■ **OPDRACHT 1**:
Beantwoord de volgende vragen aan de hand van het artikel over de brand in Zwolle-Zuid.
(a) Op welke datum stak Johan R. zijn huis in brand?
(b) Waar werd hij door agenten aangehouden?
(c) Waar zit hij sinds zijn aanhouding vast?
■ **OPDRACHT 2**:
Geef bij elke bewering aan of die klopt met het artikel over de brand in Zwolle-Zuid. Citeer bij elk antwoord de woorden uit het artikel die de doorslag geven.
(a) Johan R. stak wasgoed onder een dekbed in brand.
(b) De goede bekende naar wie hij wilde gaan, was thuis.
(c) Volgens de deskundigen is de brandstichting hem aan te rekenen.

■ **BRONTEKST**:
== == ==

Johan hoorde stem in zijn hoofd en stak zijn huis in brand in Zwolle-Zuid

|   Laatste wijziging

Foto: Peter Denekamp

Zwolle – De rechtbank heeft dinsdag besloten dat Johan R. (61) niet langer in de gevangenis hoeft te zitten. Hij wordt morgen verplicht opgenomen op een gesloten afdeling van een GGZ-instelling. Op de vroege ochtend van 27 oktober vorig jaar stak hij zijn huis aan de Schepenenlaan in Zwolle-Zuid in brand.

Als Johan R. die ochtend wakker schrikt ligt hij verstijfd op bed. In zijn hoofd hoort hij een stemmetje zeggen dat hij het vuurtje moet aanwakkeren. “Ik voelde me bedreigd en heb wasgoed onder een dekbed in brand gestoken.” Daarna verlaat hij de woning en wil naar een goede bekende gaan. Als zij niet thuis blijkt te zijn, loopt hij naar het nabijgelegen winkelcentrum en spreekt mensen aan. Hij vraagt ze om de politie te bellen. In het winkelcentrum wordt hij door agenten aangehouden terwijl brandweerlieden de vlammenzee in zijn woning blussen.

Sinds zijn aanhouding zit hij vast in het Penitentiair Psychiatrisch Centrum in Zwolle. Door de behandeling voelt Johan zich inmiddels een stuk beter. Hij krijgt er goede medicatie en werkt goed mee. Het leven in de gevangenis valt hem zwaar. “Ik zou graag willen dat ik de gevangenismuren niet meer hoef te zien.” Het gebrek aan activiteiten in de gevangenis en het moeten aanhoren van de stoere praat van andere gedetineerden zit hem dwars. Deskundigen van het psychiatrisch centrum bevestigen in de rechtbank dat het beter met hem gaat. Zij stelden vast dat de brandstichting hem niet is aan te rekenen. Hij verkeerde toen in een psychotische toestand door schizofrenie met hallucinaties.

== == ==

■ **Items uit de collectie**:
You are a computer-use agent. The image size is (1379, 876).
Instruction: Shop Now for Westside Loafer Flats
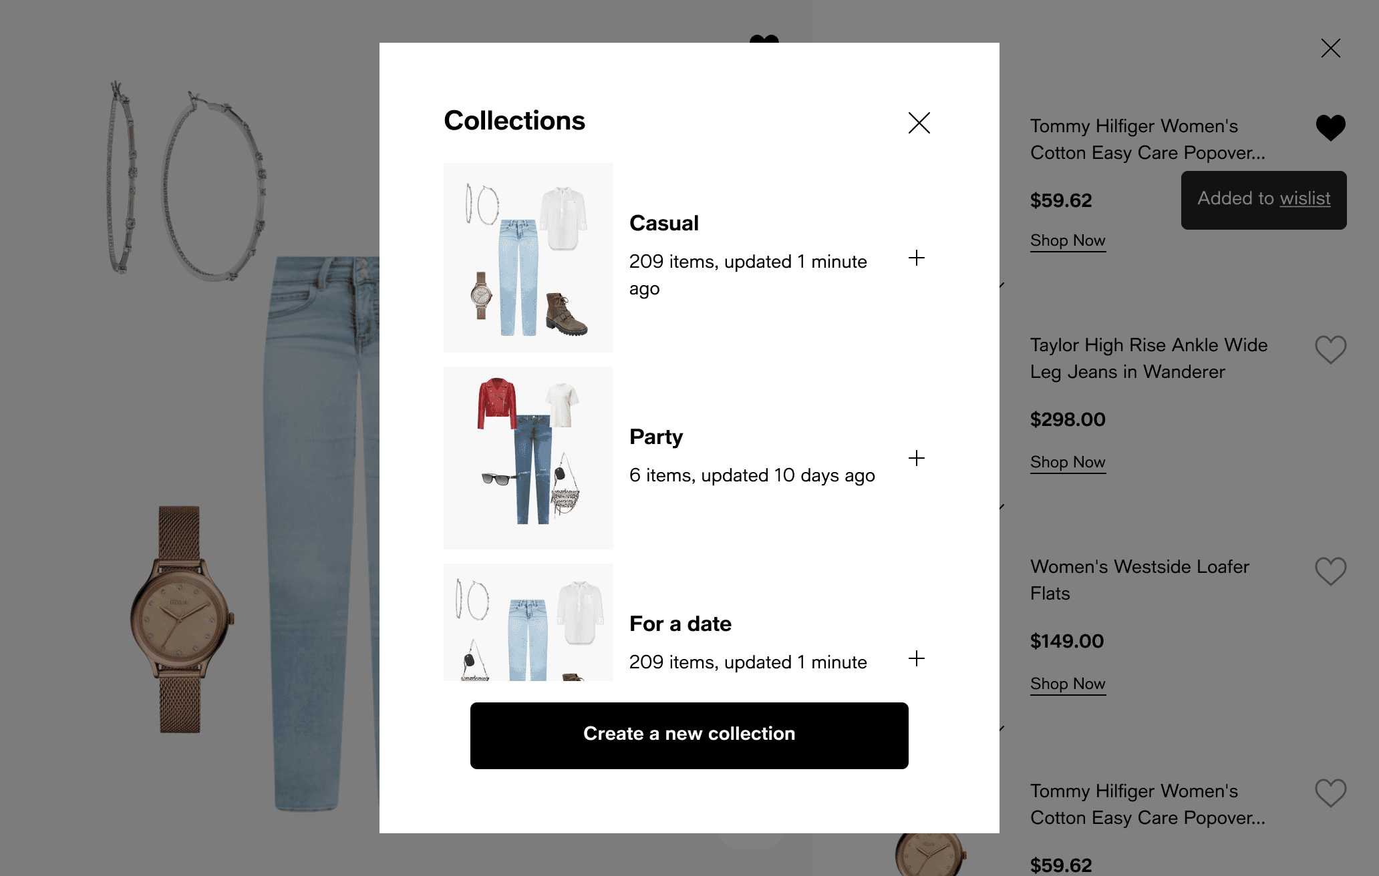pos(1068,684)
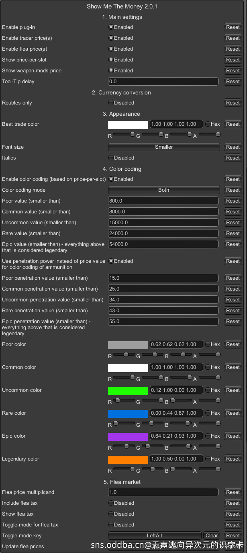Enable the Roubles only checkbox
This screenshot has height=553, width=247.
[x=111, y=103]
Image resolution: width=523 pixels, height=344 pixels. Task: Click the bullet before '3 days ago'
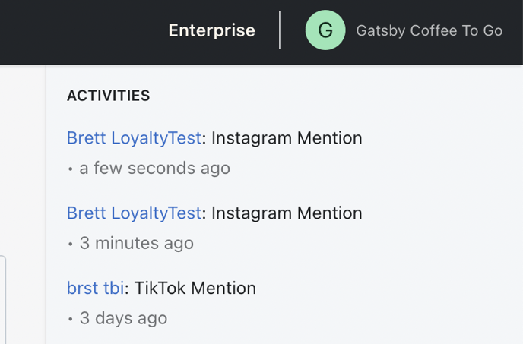coord(70,319)
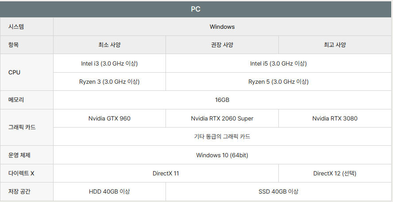The height and width of the screenshot is (202, 393).
Task: Select the Windows system cell
Action: [222, 27]

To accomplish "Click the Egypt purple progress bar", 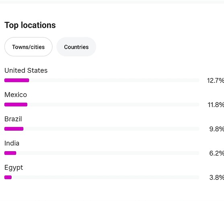I will coord(8,177).
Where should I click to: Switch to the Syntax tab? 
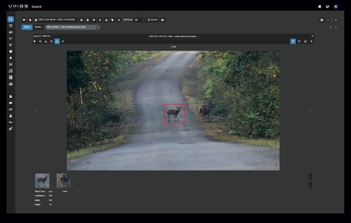(x=38, y=27)
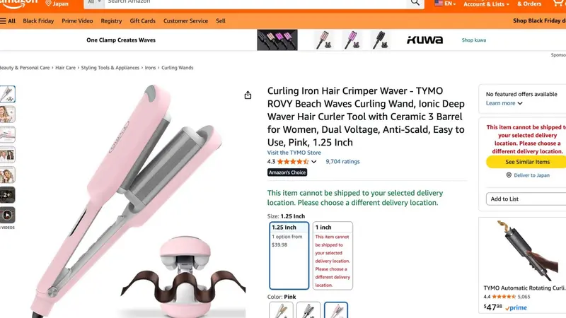Click the Amazon's Choice badge
This screenshot has width=566, height=318.
287,172
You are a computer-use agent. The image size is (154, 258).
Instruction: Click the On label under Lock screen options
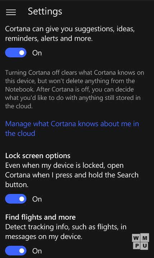tap(37, 199)
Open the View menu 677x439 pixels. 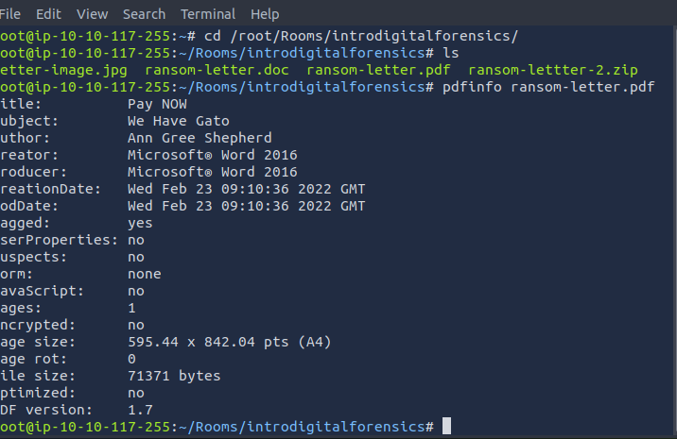(92, 14)
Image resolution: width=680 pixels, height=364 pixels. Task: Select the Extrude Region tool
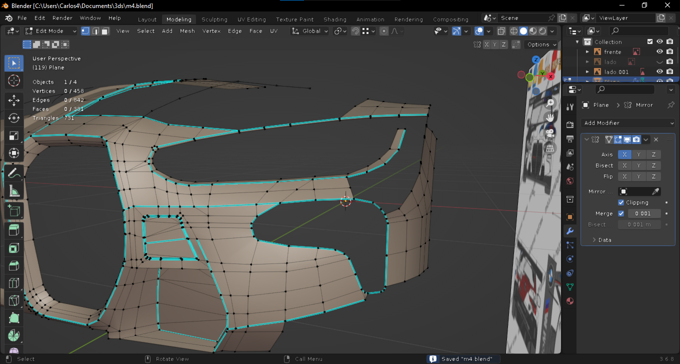pos(14,230)
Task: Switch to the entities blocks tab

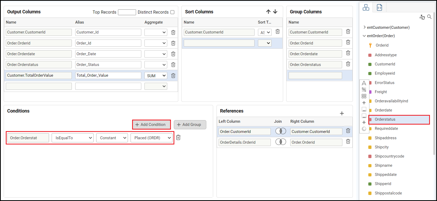Action: 366,8
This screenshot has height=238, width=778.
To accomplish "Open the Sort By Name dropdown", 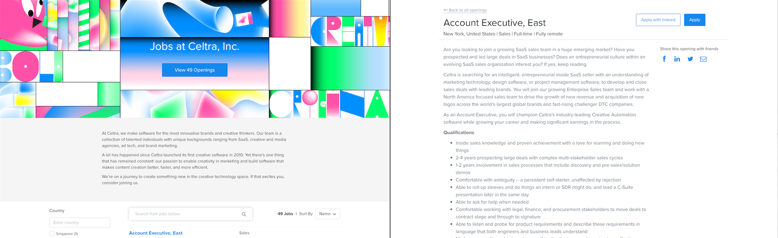I will (x=327, y=214).
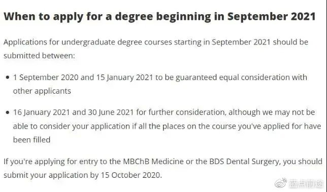
Task: Click "16 January 2021" date in second bullet
Action: 41,112
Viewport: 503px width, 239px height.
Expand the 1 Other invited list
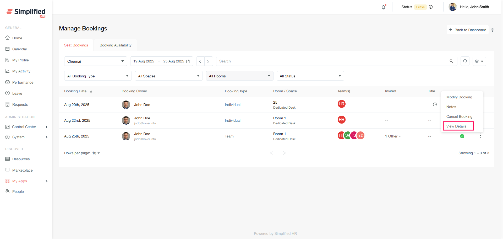click(393, 136)
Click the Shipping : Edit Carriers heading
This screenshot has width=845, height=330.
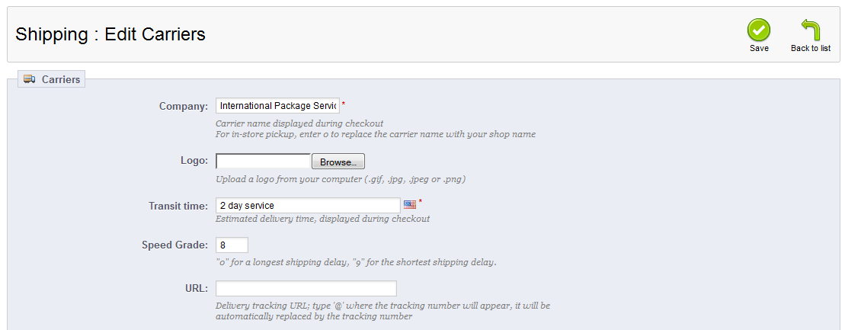[x=110, y=34]
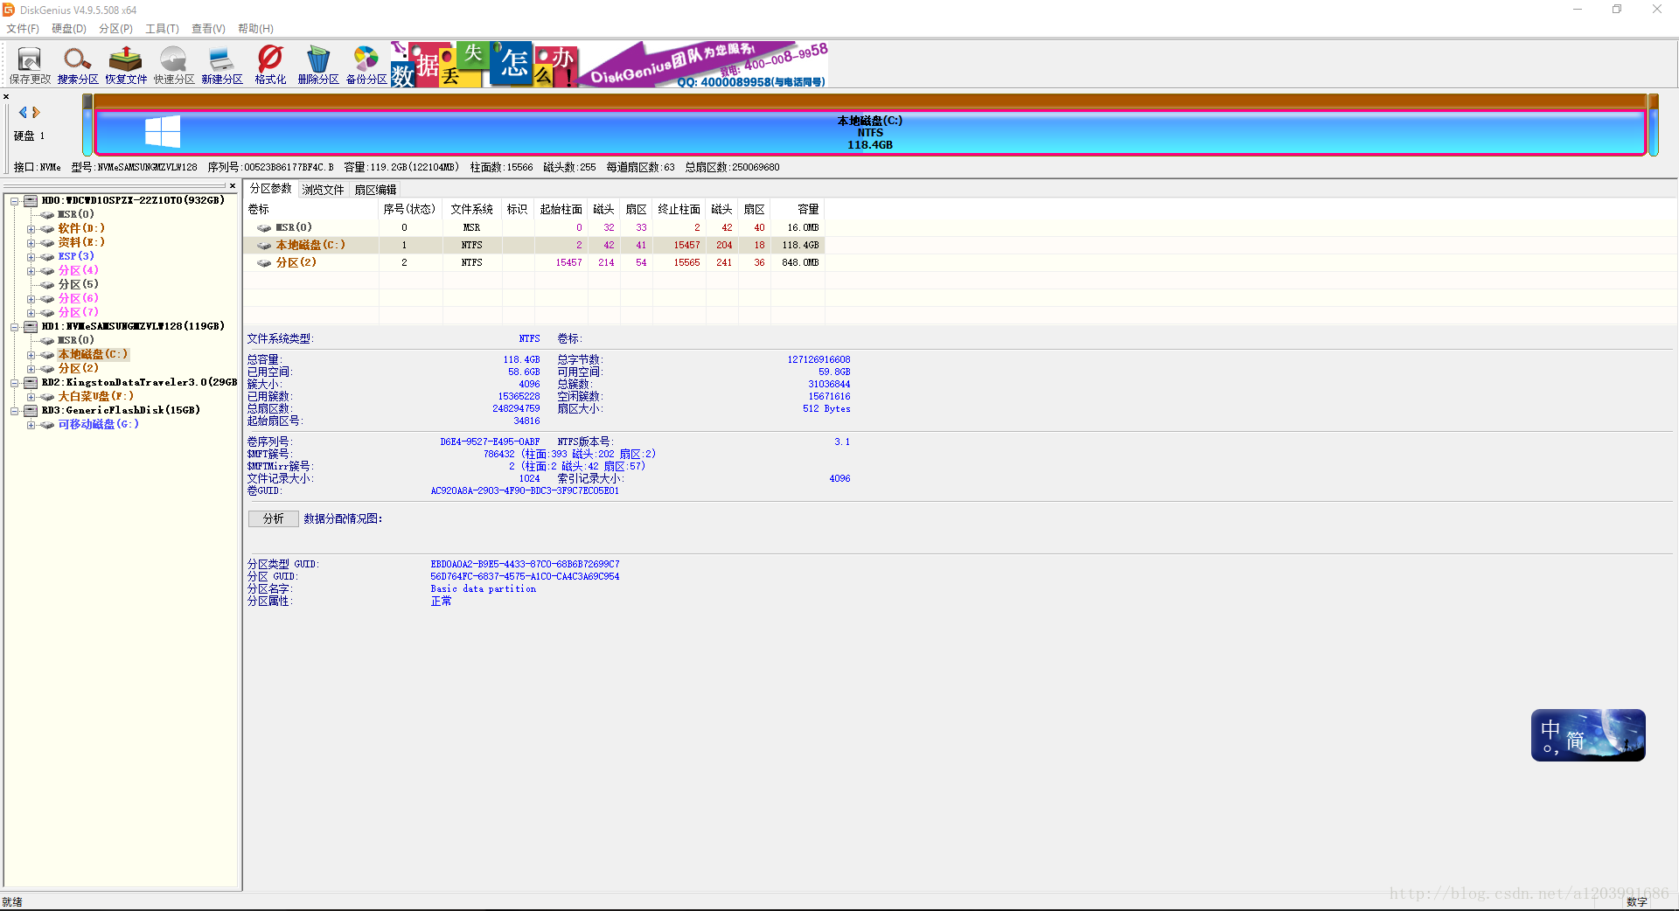Screen dimensions: 1679x911
Task: Select 分区(2) row in partition table
Action: click(x=296, y=262)
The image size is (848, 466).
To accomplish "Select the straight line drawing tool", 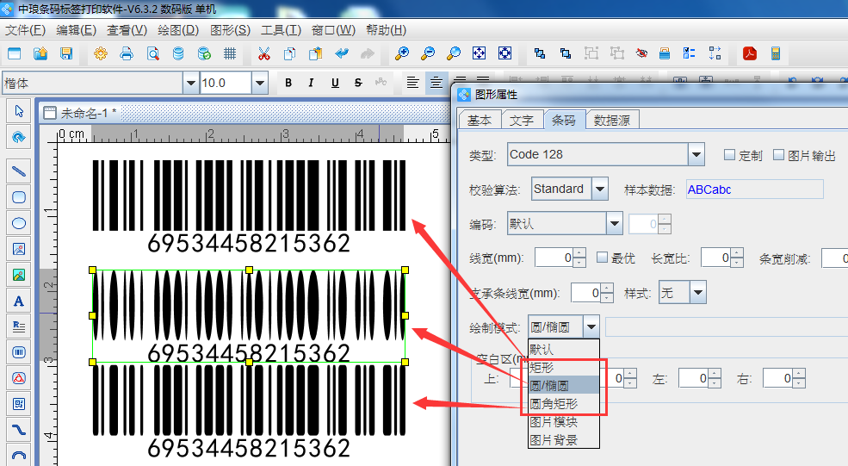I will pyautogui.click(x=18, y=171).
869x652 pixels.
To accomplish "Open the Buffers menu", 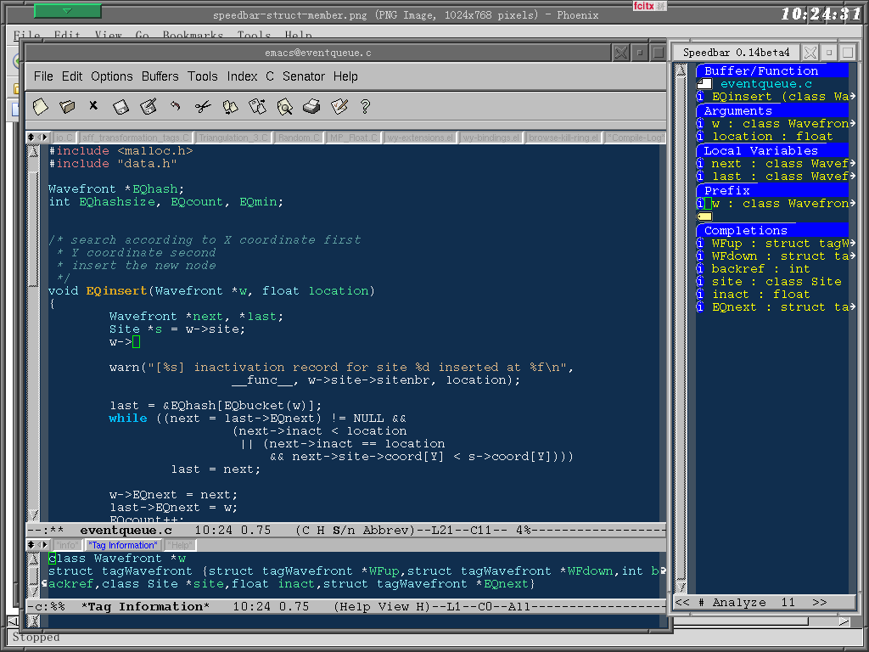I will coord(160,76).
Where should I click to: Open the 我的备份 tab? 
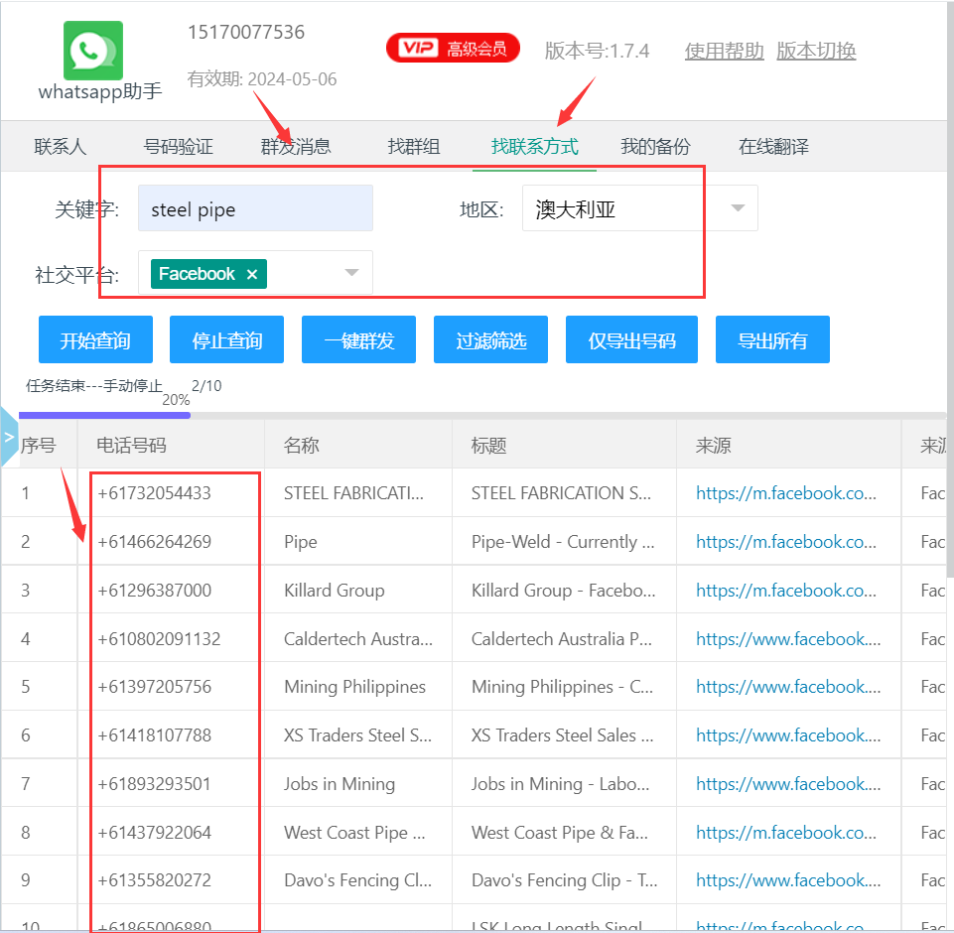[x=655, y=147]
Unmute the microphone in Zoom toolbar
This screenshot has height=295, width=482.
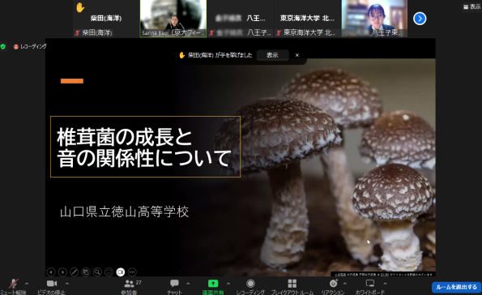point(13,284)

== == ==

■ **ANTWOORD 1**:
(a) Op de vroege ochtend van 27 oktober vorig jaar.
(b) In het nabijgelegen winkelcentrum.
(c) In het Penitentiair Psychiatrisch Centrum in Zwolle.

■ **ANTWOORD 2**:
(a) Ja: "heb wasgoed onder een dekbed in brand gestoken."
(b) Nee: "Als zij niet thuis blijkt te zijn"
(c) Nee: "Zij stelden vast dat de brandstichting hem niet is aan te rekenen."